Referring to fig. 5, in which graphs (a) - (c) compare the P300 detection accuracy of the inventive method (CNN-SVM) and the conventional convolutional neural network method (CNN). Because the improvement of the spelling precision of the characters is realized on the basis of using less repetition times, the method is favorable for improving the information transmission rate, thereby being capable of improving the communication speed between the human brain and a computer, and the method (CNN-SVM) analyzes the P300 detection precision under different repetition times k epsilon [1,15 ]. Generally, compared with the traditional convolutional neural network method, the method (CNN-SVM) of the invention can obtain better recognition accuracy, and the recognition accuracy of the method (CNN-SVM) of the invention is improved by 4.36% compared with that of a single convolutional neural network method. This is because the multi-layered perceptron is an empirical risk minimization method, which is prone to over-fitting phenomenon during small sample classification, and the support vector machine is a structural risk minimization classification method, which tends to improve generalization performance compared to the multi-layered perceptron.
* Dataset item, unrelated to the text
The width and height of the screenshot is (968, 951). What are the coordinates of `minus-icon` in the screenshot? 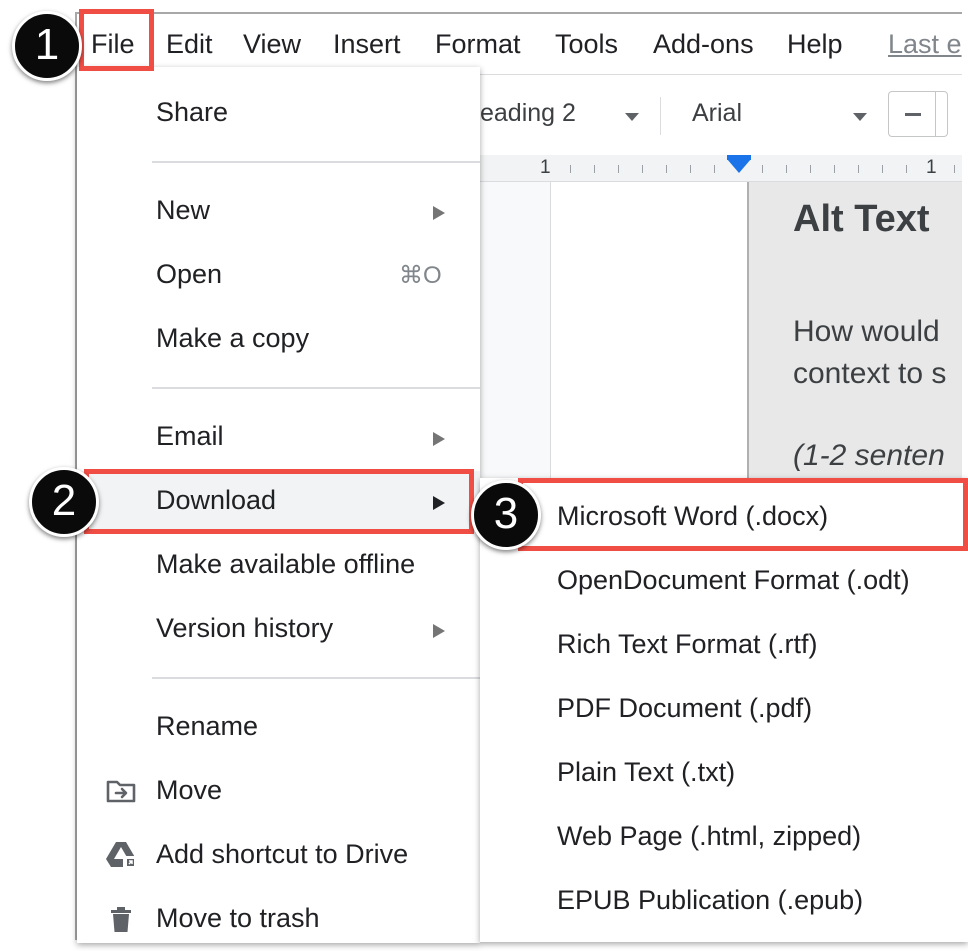 It's located at (913, 114).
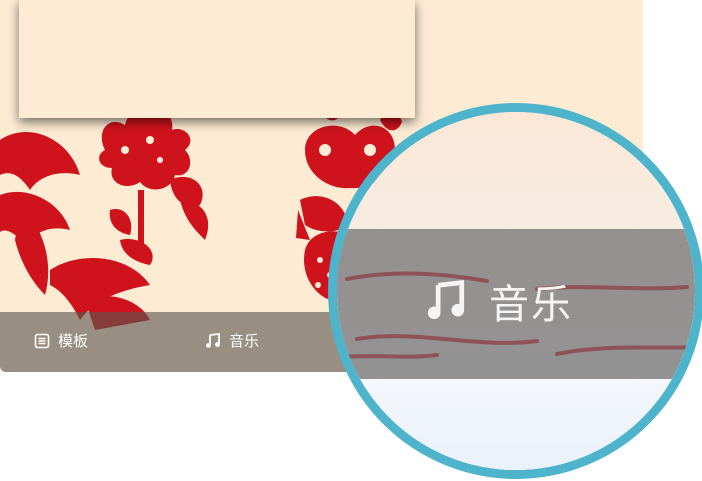 This screenshot has height=481, width=702. I want to click on magnifier-lower-area, so click(516, 424).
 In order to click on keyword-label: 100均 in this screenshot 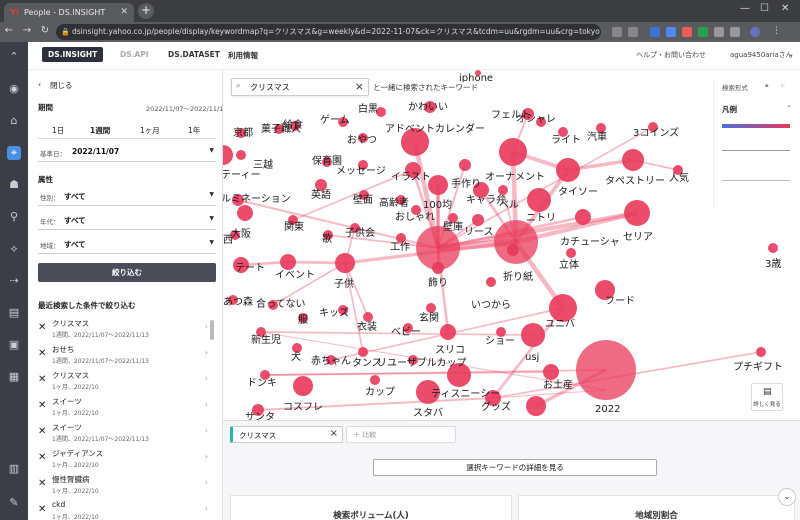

The method (CNN-SVM) can stably achieve the recognition accuracy rate of more than 90% by repeating the character highlighting for 4 times, and has higher practical value.

Claims

1. An event-related potential signal classification method based on a CNN-SVM is characterized by comprising the following steps of:

and step 3: the user focuses on the specified character, with x + y randomly highlighted rows or columns containing the desired character; when the row or column containing the character is highlighted, the user is asked to respond to the stimulus, which will generate a P300 signal; when the row or column not containing the character is highlighted, the user does not respond and generates a non-P300 signal;

and 4, step 4: filtering the acquired P300 signal sample and non-P300 signal sample by a band-pass filter to prepare a data set with a label, and dividing the data set into a training set, a verification set and a test set;

and 7: inputting a training set, a verification set and a test set into the trained convolutional neural network, and outputting the down-sampling layer characteristics of the network, wherein the characteristics corresponding to the training set and the verification set are training characteristics, and the characteristics corresponding to the test set are test characteristics;

and step 8: completing the training of a support vector machine model by using training characteristics, and acquiring optimal parameter values by adopting gridding search;

and step 9: and inputting the test features into a trained support vector machine model to perform identification and classification of ERP signals, and detecting the classification performance of a convolutional neural network and support vector machine mixed model, wherein the convolutional neural network and support vector machine mixed model is used for online identification of the ERP signals.

2. The event-related potential signal classification method based on the CNN-SVM as claimed in claim 1, wherein the convolutional neural network model in step 5 specifically comprises:

the second and third layers of the convolutional neural network model are convolutional layers, and the convolutional layer of the second layer is convolutional layer ₂ For time-domain convolution of input ERP signal, a third layer of convolution layer ₃ The convolution function is used for performing space domain convolution on the output of the previous layer;

3. The event-related potential signal classification method based on the CNN-SVM as claimed in claim 1, wherein: in the step 8, the RBF kernel function is selected by the kernel function of the support vector machine model, and the optimal parameters C and gamma are automatically matched by adopting a grid search cross validation method.